6. Limitations and Trade-offs

  • Heavy reliance on LLM-based data labeling
  • Key datasets (FineMath, Stack‑Edu, SmolTalk) depend on prompts to large instruction-tuned models to produce “silver labels” or synthetic SFT data (Sections 3.3.2, 3.4, 5.1). This can encode biases (e.g., stylistic preferences) and complicate exact reproducibility.

  • Compute- and data-intensive strategy

  • Training to 11T tokens (beyond “Chinchilla-optimal” for 1.7B) is compute-expensive (Section 4), even if inference is cheap. The approach assumes access to trillions of tokens of curated web/code/math text and large GPU clusters.

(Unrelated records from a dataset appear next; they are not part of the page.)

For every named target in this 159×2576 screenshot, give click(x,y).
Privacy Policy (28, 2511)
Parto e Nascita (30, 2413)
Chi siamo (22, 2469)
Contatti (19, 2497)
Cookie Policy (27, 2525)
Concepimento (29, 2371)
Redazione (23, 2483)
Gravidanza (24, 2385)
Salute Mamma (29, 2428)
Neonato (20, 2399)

  • Manual, “online” mixture tuning

  • While practical, the schedule involves human-in-the-loop decisions (Section 4). It is unclear how to programmatically determine optimal mixture shifts; results may be sensitive to monitoring choices, benchmark selection, and timing of interventions.

  • Domain gaps remain

  • Base math and code still trail Qwen2.5‑1.5B (Table 4). Even after post-training, GSM8K lags Qwen2.5‑Instruct (Table 5). This suggests either the need for more targeted data or stronger math/code training strategies (e.g., tool use, verifier training).

  • Training stability and diagnostics

  • The stage‑3 loss spike (Section 4.4) illustrates fragility when switching mixtures mid-run. The exact cause is undiagnosed, pointing to gaps in data quality checks or optimization monitoring.

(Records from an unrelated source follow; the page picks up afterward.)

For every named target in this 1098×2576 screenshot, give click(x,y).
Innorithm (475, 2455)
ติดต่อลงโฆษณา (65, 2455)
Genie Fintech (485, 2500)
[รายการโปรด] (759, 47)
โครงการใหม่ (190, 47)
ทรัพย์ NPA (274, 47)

7. Implications and Future Directions

  • Shifting emphasis from architecture to data curriculum for small LMs
  • This work shows small models can gain large‑model‑like behaviors by carefully curating what they see and when. The staged, end‑weighted “annealing” of high-quality math/code appears especially effective for cementing reasoning skills (Figure 1; Table 3).

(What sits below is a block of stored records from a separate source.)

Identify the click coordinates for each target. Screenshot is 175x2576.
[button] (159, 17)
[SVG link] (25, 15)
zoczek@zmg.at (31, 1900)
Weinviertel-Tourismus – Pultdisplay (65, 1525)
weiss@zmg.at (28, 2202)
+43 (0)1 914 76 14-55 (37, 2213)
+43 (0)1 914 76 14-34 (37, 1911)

  • Open resources for the community

  • Releasing FineMath, Stack‑Edu, and SmolTalk enables new research on:

    • Data scoring for educational value and reasoning quality,
    • Automated mixture scheduling and “online” ablation frameworks,
    • Transfer of “late-stage upsampling” ideas to other domains (e.g., safety, multilingual).
  • Practical applications

  • Deployable assistants with good instruction following and general reasoning (Table 5) for edge devices and cost-sensitive servers.
  • Coding aides that benefit from educationally filtered code corpora (Table 2).
  • Math tutors for mid/high‑school levels, where FineMath is targeted (Figure 1).

  • Next research steps

  • Automate the mixture-control loop (e.g., Bayesian optimization over sampling rates; early-warning metrics to prevent loss spikes).
  • Stronger math/code pipelines: verification, tool-use, program-of-thought, or curriculum learning that increases difficulty progressively.
  • Data quality guarantees: human spot audits, cross-model label agreement, and bias/harms assessments of classifier-filtered corpora.
  • Scaling down/up: The paper also trains 135M/360M variants (Section 6); extending this recipe across sizes would clarify compute–data trade-offs and where diminishing returns begin.

Overall, SmolLM2’s main advance is not a new architecture but a measured, evidence-backed blueprint for how to “go big on data” for small models—what to include, when to include it, and how to construct missing pieces—delivering broad improvements with open, reproducible ingredients.